Single by Marshall Crenshaw

from the album Marshall Crenshaw
- B-side: "Rave On"; "Somebody Like You";
- Released: January 1983
- Recorded: January 1982
- Genre: Power pop; new wave; rock and roll; hard rock;
- Label: Warner Bros.
- Songwriter(s): Marshall Crenshaw
- Producer(s): Richard Gottehrer, Marshall Crenshaw

Marshall Crenshaw singles chronology
| "There She Goes Again" (1982) | "Cynical Girl" (1983) | "Whenever You're on My Mind" (1983) |

= Cynical Girl =

"Cynical Girl" is a 1982 song by American rock musician Marshall Crenshaw. The song was released on his 1982 debut album, Marshall Crenshaw. Written as a satire on the "mass culture" that Crenshaw disliked, the song was not based on a specific girl.

"Cynical Girl" was released as the album's third single in the US and as its first single in the UK. Though the song did not chart, it has since become one of Crenshaw's most famous songs.

==Background==
Crenshaw wrote the music to "Cynical Girl" before the lyrics. He explained, "With me it’s always a piece of music first, and I love the composing part of it so much that I don’t want to complicate it by trying to think of words; I deal with those separately." He recalled that he wrote the music for "Cynical Girl" in "one pass," but that the lyrics took time to come up with.

Crenshaw first came up with the lyrical concept for "Cynical Girl" after being forced to watch an overhead TV while waiting to pay for a traffic ticket. He later reflected that the lyrics had a "humor" and "oddness" to them. The song was not based on a specific girl; Crenshaw explained,

The part about the girl is just kind of off-the-shelf, rock 'n' roll language. There really isn't any girl that I was thinking of in the song. It's really about 'I hate TV.' I'm saying I hate lowest-common-denominator mass-culture bullshit, and that I don't wanna hang around with people who don't. People ask me, 'Did you find the cynical girl yet?' It's not about the girl. It's about the other stuff.
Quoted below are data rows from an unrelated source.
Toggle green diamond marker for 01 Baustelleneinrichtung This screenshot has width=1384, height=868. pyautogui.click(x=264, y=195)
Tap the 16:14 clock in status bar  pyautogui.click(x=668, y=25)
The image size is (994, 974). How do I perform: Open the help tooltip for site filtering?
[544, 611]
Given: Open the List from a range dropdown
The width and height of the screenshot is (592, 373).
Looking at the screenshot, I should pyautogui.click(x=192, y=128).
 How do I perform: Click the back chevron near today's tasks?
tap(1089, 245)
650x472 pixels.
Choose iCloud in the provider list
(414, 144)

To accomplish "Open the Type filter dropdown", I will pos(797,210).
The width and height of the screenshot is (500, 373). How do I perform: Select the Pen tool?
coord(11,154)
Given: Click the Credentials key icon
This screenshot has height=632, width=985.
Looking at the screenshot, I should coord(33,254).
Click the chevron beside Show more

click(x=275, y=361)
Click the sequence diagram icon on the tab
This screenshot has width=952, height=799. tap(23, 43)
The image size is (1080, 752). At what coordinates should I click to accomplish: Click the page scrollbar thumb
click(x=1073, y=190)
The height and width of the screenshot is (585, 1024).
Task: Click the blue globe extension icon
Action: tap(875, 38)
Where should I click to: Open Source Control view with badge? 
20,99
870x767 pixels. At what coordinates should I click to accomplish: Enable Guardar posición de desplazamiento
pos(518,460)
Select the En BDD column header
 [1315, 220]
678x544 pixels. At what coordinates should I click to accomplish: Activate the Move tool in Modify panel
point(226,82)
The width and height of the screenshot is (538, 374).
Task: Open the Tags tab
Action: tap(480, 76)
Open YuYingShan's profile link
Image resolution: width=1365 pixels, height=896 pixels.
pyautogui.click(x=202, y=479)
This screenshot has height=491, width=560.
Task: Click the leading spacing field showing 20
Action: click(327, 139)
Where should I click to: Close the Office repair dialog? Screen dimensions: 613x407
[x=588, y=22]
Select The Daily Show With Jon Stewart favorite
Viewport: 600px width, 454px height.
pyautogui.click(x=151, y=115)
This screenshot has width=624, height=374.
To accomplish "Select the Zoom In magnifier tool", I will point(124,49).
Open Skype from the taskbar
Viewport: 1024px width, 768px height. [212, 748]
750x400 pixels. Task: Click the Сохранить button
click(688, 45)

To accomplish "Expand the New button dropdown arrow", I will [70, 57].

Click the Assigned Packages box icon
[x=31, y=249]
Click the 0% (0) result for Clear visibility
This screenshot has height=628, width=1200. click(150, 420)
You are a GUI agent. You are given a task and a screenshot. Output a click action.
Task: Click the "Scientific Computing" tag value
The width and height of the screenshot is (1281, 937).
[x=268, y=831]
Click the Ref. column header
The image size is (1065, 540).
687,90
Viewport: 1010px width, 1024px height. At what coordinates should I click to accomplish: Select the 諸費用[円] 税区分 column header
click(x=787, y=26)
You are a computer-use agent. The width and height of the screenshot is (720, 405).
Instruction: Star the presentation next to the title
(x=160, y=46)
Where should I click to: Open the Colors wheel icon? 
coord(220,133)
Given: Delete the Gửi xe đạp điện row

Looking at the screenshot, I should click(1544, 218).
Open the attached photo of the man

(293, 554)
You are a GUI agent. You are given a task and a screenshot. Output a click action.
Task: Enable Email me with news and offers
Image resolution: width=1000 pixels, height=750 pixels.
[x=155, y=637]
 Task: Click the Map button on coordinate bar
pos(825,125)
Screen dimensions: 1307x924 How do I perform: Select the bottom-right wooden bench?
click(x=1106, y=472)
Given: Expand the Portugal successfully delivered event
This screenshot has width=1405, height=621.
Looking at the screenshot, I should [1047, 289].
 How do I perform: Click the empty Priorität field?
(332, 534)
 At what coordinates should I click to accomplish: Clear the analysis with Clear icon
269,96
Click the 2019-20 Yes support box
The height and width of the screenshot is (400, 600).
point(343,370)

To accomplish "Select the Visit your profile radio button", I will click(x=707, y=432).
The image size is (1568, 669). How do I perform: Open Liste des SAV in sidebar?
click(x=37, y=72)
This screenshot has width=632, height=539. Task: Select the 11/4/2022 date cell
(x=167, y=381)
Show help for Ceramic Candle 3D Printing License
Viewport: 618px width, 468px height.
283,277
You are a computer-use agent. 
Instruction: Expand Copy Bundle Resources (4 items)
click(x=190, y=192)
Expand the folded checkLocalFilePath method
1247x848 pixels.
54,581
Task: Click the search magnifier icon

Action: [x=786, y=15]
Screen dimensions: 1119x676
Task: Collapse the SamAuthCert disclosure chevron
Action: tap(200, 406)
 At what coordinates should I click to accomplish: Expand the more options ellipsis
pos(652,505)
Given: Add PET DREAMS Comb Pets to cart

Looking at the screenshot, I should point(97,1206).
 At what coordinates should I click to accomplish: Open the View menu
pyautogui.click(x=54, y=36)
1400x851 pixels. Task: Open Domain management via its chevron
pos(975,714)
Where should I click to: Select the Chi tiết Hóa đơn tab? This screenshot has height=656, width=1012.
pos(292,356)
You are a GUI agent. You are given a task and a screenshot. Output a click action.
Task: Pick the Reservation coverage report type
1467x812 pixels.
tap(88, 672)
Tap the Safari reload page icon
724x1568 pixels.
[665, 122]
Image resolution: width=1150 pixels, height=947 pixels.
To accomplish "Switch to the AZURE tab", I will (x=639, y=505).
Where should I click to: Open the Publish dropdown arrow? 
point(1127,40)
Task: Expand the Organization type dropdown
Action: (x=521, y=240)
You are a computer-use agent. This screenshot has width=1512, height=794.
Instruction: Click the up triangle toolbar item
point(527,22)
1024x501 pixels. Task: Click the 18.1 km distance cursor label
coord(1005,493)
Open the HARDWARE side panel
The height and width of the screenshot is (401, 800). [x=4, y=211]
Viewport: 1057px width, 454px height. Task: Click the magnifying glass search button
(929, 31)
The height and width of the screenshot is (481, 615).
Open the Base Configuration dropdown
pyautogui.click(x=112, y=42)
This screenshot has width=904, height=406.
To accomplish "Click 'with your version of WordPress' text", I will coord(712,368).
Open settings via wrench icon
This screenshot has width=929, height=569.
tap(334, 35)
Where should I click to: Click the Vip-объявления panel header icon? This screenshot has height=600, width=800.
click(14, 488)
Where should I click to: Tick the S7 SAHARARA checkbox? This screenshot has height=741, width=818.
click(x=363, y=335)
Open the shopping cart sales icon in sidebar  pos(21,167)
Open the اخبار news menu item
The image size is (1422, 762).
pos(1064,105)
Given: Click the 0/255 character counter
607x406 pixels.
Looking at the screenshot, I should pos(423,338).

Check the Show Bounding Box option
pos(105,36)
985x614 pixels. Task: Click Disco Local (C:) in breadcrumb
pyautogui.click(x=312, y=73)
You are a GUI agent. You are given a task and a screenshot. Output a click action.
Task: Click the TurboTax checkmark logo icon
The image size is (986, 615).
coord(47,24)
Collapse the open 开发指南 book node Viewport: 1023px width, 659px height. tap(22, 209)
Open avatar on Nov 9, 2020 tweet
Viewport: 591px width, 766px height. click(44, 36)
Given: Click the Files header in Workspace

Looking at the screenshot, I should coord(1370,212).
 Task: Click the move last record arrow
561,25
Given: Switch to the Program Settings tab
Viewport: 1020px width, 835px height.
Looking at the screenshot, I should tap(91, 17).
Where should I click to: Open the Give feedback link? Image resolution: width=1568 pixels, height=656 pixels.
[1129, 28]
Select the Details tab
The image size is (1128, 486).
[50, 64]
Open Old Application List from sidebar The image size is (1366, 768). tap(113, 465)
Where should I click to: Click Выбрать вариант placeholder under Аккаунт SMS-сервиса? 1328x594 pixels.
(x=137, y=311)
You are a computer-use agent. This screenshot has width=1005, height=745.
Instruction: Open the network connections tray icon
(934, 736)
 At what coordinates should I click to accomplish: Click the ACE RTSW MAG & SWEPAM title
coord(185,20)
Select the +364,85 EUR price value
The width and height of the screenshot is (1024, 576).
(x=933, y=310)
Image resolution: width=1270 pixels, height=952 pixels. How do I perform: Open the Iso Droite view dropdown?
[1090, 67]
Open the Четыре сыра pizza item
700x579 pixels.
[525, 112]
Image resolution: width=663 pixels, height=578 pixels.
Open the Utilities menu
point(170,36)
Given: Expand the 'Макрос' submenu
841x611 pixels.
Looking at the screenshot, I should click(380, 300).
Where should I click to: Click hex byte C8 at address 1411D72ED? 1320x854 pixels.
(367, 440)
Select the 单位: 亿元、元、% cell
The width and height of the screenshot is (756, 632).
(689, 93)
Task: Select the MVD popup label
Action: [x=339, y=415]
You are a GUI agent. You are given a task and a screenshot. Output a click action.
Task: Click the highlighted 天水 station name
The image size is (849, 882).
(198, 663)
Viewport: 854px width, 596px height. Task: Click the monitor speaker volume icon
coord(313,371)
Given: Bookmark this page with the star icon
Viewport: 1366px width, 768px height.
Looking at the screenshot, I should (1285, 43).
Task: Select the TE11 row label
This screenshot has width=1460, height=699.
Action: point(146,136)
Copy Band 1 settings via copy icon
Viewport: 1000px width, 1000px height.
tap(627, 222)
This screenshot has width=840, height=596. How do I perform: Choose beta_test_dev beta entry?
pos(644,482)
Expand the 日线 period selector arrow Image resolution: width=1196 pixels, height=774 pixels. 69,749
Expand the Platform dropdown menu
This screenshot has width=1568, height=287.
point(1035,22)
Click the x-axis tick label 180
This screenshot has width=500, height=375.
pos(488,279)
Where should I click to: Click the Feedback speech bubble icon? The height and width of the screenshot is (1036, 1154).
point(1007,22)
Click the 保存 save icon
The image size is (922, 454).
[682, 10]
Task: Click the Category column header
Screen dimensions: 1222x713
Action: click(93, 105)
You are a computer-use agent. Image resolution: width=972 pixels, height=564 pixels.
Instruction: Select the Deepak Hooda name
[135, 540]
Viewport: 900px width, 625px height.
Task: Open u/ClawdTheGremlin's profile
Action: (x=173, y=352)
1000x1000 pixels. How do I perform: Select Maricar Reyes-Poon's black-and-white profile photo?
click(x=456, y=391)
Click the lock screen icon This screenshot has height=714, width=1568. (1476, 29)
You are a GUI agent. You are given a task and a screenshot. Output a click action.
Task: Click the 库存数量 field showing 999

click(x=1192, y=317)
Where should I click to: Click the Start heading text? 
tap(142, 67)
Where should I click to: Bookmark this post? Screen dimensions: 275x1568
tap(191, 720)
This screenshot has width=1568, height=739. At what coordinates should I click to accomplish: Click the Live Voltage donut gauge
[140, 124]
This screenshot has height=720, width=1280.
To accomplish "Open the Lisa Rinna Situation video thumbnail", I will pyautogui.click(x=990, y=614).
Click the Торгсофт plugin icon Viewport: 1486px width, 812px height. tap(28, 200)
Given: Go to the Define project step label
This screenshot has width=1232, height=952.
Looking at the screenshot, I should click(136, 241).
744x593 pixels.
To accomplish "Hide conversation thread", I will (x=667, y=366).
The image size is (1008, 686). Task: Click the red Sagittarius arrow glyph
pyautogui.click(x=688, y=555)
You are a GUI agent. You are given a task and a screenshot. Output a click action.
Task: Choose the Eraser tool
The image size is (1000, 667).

In another interview, Crenshaw explained, I hate TV,' ... is an oddball thing to say in a rock 'n' roll song. Whenever I get an idea like that, that's almost too stupid to put in a song, I always put it in."

==Recording==
Crenshaw recorded most of "Cynical Girl" alone in the studio, when he was the album's sole producer. When Richard Gottehrer was brought in to co-produce, he left the song alone aside from the bass line. Crenshaw explained, "I had this really awful synth bass that I played, and he goes, 'Well, I'll tell ya, everything's fine but the bass; the bass is awful. Just get rid of that, put a bass guitar on, and it'll be great.' So it's a good thing that he came on board and steered me in the right direction on that track." Crenshaw noted Gottehrer's guidance on the song as "one of Richard Gottehrer's really good ideas."

==Release==
In the United States, "Cynical Girl" was released as the third single from Crenshaw's debut album in January 1983. The B-side of the American single included a cover of Buddy Holly's "Rave On" and the non-album Crenshaw original "Somebody Like You". The single failed to chart, despite becoming a radio hit on college circuits. In the United Kingdom, the song was released as the album's first single, with "You're My Favorite Waste of Time" on the B-side. The single did not chart.

The song has also appeared on the compilation album This Is Easy: The Best of Marshall Crenshaw and the live albums Live …My Truck Is My Home and I've Suffered for My Art...Now It's Your Turn.

==Critical reception==
In a 1982 review of Marshall Crenshaw for Billboard, Thomas Gabriel praised Crenshaw's guitar playing on the "many delicate layers" of the song. Stewart Mason of AllMusic lauded the song as "a pop song that's absolutely perfect in every way," praising Crenshaw's vocal performance and lyrics as well as Richard Gottehrer's production. Jim Bessman of Billboard called the song a "masterful pop creation" Don Harrison of Richmond Magazine named the song as one of Crenshaw's "pop gems awaiting rediscovery", while Noel Murray of The A.V. Club said that the song has "enough new-wave edge to make Crenshaw sound vital and modern—not just a throwback."

Crenshaw spoke positively of the song in an interview, stating, "People have always really loved that song and identified with it and of course I love that!" In another interview, Crenshaw reflected, "That one’s really unique, and I like it a lot. And it's old now, but for many, many years I thought that the lyrics were really cool, and I dug the humor of it." He also called the song one of the best tracks on his debut album.